I'm all for unions when used appropriately, that is to say, to protect the workforce from being taken advantage of but not as tool for forcing a company to lose money or close... if the company is being forced to pay more for labor than other companies in the same industry how is that "fair"
As for CEO salaries, yes they're enormous but the jobs are extremely high pressure and require a lot work that most people never think about, not to mention the years of paying dues (in education and other areas to obtain the position). Also consider this...
GM employees over 250,000 workers, let's say the CEO was willing to drop his salary by 10 million a year (by the way, he only makes 8.5), that would equate to $40.00 a year (or about .02 an hour) more for each worker if distrubuted evenly.

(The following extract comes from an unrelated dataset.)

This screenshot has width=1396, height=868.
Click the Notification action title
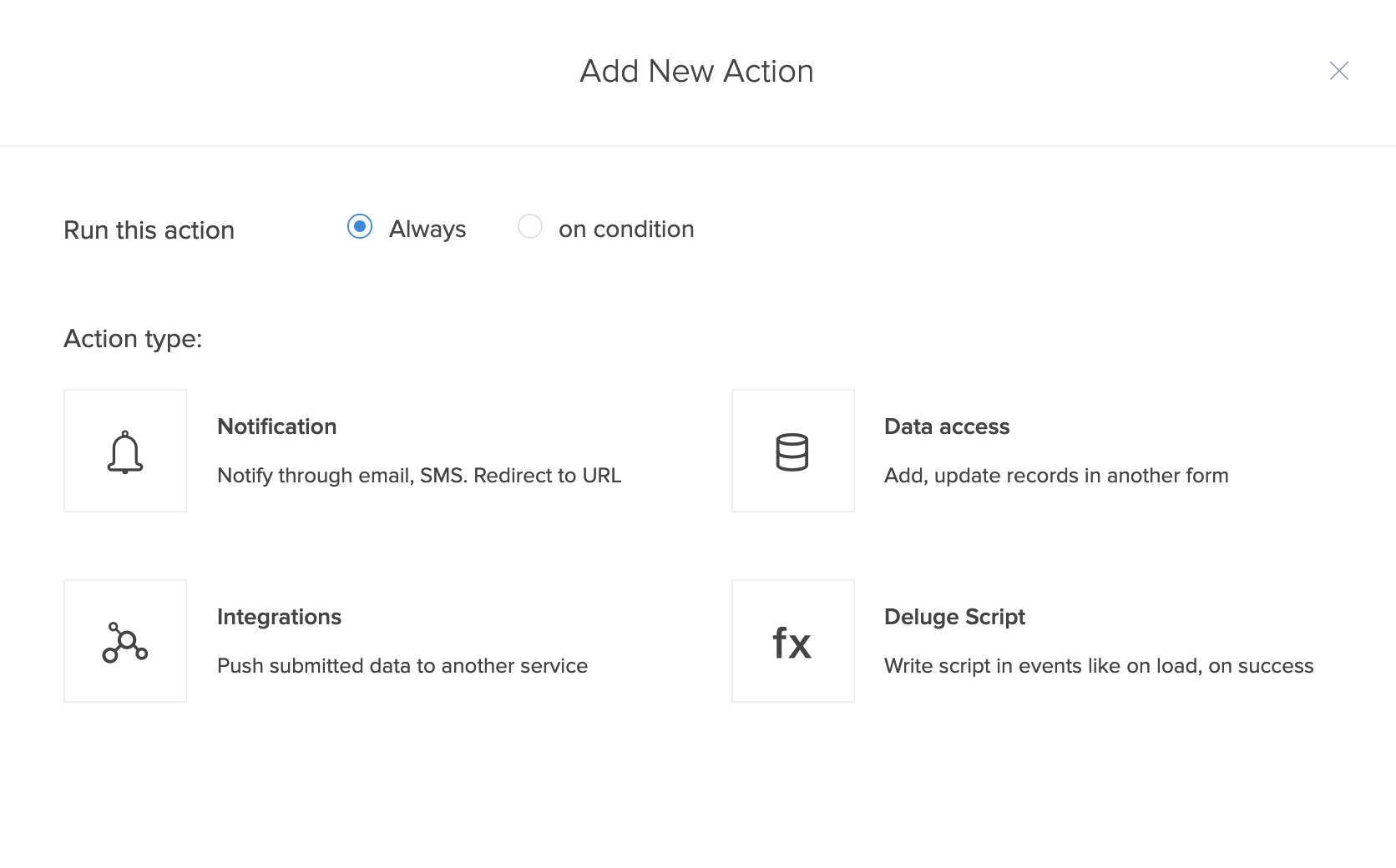tap(277, 426)
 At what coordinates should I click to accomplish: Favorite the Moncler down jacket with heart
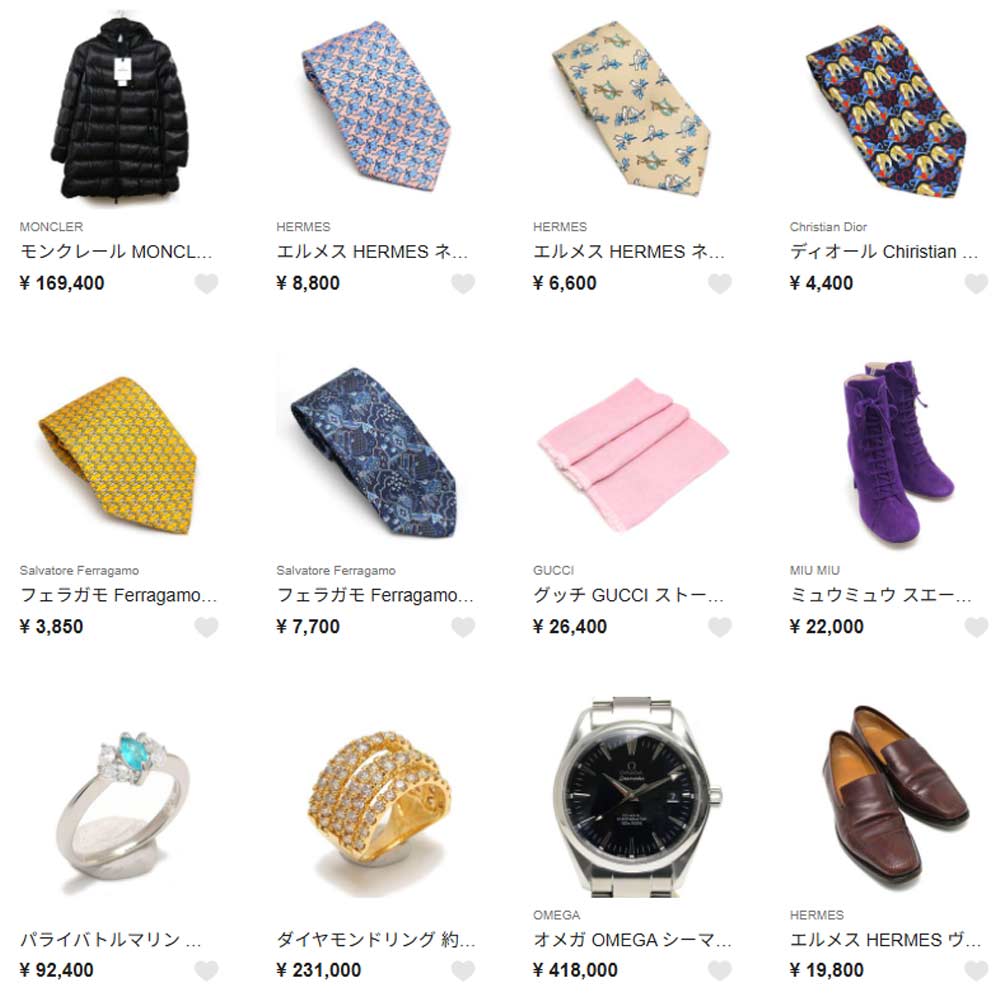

Not exactly the kind of raise that the union is wanting now is it?
Conversely if GM gave each of 250,000 workers a $1 an hour raise that would be...
250,000 (workers) X 2000 (hours per year - approximated) = 500,000,000.00 (that's half a billion dollars!!! Where is that money suppose to come from when the company is already losing money?
Most of these numbers are from 2005, but should still be pretty close and hopefully illustrate my point.
I feel the fundamental question you have to ask yourself first is...
What determines a "fair" wage? Is it based on the amount of profit a business makes or is it based on how much the job is worth in itself? Perhaps this is an overly simplified starting point as they are definately tied together in some respects.